Your task:
Beneath this instruction is a block of data; output from it exactly the lines that run from the one containing "Where should I click to: Play" through the one containing "Given: Edit the This Week widget", inclusive.

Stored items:
★ ★ ★ ★
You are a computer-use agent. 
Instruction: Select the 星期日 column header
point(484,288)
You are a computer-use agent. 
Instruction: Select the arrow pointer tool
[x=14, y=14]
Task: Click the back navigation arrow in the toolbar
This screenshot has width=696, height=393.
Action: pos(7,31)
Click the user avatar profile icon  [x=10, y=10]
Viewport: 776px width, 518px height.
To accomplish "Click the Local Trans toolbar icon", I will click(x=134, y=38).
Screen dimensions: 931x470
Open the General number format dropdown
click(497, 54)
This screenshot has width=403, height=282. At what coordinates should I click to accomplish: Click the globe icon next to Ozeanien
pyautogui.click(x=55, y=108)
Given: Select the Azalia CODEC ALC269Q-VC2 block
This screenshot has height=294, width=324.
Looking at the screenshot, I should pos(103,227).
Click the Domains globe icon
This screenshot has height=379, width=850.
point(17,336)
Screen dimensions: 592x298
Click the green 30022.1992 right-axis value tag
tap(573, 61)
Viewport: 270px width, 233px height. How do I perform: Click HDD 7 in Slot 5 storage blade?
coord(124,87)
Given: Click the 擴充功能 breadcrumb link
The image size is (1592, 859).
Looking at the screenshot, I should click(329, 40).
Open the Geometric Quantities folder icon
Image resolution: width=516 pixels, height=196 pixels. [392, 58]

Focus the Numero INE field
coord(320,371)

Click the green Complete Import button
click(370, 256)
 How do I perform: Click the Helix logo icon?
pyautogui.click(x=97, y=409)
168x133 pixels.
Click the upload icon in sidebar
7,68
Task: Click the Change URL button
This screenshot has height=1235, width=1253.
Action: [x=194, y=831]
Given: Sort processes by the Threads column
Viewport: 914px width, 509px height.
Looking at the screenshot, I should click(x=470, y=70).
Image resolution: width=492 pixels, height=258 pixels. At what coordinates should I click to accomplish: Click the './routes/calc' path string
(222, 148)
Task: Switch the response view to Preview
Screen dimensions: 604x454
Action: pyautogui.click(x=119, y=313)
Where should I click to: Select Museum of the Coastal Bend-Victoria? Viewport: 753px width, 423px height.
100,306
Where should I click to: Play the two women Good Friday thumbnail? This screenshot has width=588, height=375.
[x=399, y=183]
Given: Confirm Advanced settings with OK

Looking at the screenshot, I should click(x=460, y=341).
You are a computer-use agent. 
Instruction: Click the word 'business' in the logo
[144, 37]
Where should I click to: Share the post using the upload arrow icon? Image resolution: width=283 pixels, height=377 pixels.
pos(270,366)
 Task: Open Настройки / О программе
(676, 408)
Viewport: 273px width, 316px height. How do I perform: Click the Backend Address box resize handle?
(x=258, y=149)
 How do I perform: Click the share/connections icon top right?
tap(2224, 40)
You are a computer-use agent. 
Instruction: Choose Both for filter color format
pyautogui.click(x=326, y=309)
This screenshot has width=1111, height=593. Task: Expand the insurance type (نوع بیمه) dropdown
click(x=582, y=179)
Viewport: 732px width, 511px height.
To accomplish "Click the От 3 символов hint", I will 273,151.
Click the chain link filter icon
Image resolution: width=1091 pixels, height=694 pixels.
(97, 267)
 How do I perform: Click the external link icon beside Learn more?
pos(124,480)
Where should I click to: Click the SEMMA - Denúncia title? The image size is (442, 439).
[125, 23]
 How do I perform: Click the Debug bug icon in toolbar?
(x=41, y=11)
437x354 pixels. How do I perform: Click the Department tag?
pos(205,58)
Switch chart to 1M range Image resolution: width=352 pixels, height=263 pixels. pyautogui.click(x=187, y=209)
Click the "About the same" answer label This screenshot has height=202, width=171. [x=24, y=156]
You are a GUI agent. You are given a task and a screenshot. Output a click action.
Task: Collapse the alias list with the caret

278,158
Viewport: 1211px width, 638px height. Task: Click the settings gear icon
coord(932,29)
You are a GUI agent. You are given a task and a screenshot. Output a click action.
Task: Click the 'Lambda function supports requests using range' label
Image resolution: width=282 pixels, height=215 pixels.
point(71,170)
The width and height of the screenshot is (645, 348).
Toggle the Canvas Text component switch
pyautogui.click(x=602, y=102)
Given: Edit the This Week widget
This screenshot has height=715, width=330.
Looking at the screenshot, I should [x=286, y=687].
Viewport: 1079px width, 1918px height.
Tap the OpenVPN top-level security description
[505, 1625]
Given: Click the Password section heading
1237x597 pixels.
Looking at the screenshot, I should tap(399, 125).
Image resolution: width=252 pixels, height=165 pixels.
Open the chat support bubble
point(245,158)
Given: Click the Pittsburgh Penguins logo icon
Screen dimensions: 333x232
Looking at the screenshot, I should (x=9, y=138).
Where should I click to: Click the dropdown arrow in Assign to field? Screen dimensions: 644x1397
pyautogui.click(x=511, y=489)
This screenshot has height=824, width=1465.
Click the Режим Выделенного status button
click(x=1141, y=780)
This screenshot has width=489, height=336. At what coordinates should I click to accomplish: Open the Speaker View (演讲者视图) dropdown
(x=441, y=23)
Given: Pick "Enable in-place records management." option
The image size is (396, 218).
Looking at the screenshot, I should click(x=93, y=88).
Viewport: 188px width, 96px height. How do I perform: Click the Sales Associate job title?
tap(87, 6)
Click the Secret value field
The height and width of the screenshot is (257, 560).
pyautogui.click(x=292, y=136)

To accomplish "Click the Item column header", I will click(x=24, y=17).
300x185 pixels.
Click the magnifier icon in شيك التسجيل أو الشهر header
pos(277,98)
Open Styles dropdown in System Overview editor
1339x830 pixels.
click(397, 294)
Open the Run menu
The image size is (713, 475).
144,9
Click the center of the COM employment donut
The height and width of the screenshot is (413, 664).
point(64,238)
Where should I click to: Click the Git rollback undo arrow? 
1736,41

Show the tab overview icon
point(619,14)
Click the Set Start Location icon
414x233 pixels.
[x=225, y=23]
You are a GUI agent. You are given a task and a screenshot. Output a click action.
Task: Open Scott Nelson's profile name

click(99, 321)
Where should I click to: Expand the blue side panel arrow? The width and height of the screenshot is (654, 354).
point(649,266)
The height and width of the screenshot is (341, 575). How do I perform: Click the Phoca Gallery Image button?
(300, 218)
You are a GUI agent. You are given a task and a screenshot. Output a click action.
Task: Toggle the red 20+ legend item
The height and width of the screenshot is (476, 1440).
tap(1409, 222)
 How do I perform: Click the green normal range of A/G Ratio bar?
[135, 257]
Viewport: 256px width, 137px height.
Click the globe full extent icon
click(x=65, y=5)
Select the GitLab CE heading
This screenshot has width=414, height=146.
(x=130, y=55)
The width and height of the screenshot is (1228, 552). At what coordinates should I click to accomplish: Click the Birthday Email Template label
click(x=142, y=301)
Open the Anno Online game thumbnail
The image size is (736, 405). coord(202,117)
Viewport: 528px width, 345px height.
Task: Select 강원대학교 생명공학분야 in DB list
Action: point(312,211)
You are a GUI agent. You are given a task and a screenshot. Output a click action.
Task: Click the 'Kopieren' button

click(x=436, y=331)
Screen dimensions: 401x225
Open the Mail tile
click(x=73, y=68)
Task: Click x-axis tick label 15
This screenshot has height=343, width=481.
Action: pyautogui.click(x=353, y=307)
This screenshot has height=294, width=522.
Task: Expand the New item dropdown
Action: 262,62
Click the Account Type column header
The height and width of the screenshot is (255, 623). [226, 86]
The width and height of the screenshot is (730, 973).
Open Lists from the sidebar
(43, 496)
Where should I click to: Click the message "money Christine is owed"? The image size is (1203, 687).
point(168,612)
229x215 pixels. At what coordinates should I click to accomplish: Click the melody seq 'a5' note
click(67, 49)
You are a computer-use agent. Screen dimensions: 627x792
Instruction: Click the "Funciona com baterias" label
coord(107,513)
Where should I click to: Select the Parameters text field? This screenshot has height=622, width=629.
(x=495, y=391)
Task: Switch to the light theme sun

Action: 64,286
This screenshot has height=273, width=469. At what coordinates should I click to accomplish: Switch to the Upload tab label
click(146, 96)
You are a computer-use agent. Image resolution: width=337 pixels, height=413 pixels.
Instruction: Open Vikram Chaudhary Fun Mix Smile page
★ ★ ★ ★
Finished task:
Where should I click to: Play the two women Good Friday thumbnail? This screenshot has width=588, height=375.
[x=399, y=183]
Given: Confirm Advanced settings with OK

Looking at the screenshot, I should click(x=460, y=341).
You are a computer-use agent. 
Instruction: Click the word 'business' in the logo
[144, 37]
Where should I click to: Share the post using the upload arrow icon? Image resolution: width=283 pixels, height=377 pixels.
pos(270,366)
 Task: Open Настройки / О программе
(676, 408)
Viewport: 273px width, 316px height. How do I perform: Click the Backend Address box resize handle?
(x=258, y=149)
 How do I perform: Click the share/connections icon top right?
tap(2224, 40)
You are a computer-use agent. 
Instruction: Choose Both for filter color format
pyautogui.click(x=326, y=309)
This screenshot has width=1111, height=593. Task: Expand the insurance type (نوع بیمه) dropdown
click(x=582, y=179)
Viewport: 732px width, 511px height.
To accomplish "Click the От 3 символов hint", I will 273,151.
Click the chain link filter icon
Image resolution: width=1091 pixels, height=694 pixels.
(97, 267)
 How do I perform: Click the external link icon beside Learn more?
pos(124,480)
Where should I click to: Click the SEMMA - Denúncia title? The image size is (442, 439).
[125, 23]
 How do I perform: Click the Debug bug icon in toolbar?
(x=41, y=11)
437x354 pixels. How do I perform: Click the Department tag?
pos(205,58)
Switch chart to 1M range Image resolution: width=352 pixels, height=263 pixels. pyautogui.click(x=187, y=209)
Click the "About the same" answer label This screenshot has height=202, width=171. [x=24, y=156]
You are a GUI agent. You are given a task and a screenshot. Output a click action.
Task: Collapse the alias list with the caret

278,158
Viewport: 1211px width, 638px height. Task: Click the settings gear icon
coord(932,29)
You are a GUI agent. You are given a task and a screenshot. Output a click action.
Task: Click the 'Lambda function supports requests using range' label
Image resolution: width=282 pixels, height=215 pixels.
point(71,170)
The width and height of the screenshot is (645, 348).
Toggle the Canvas Text component switch
pyautogui.click(x=602, y=102)
Given: Edit the This Week widget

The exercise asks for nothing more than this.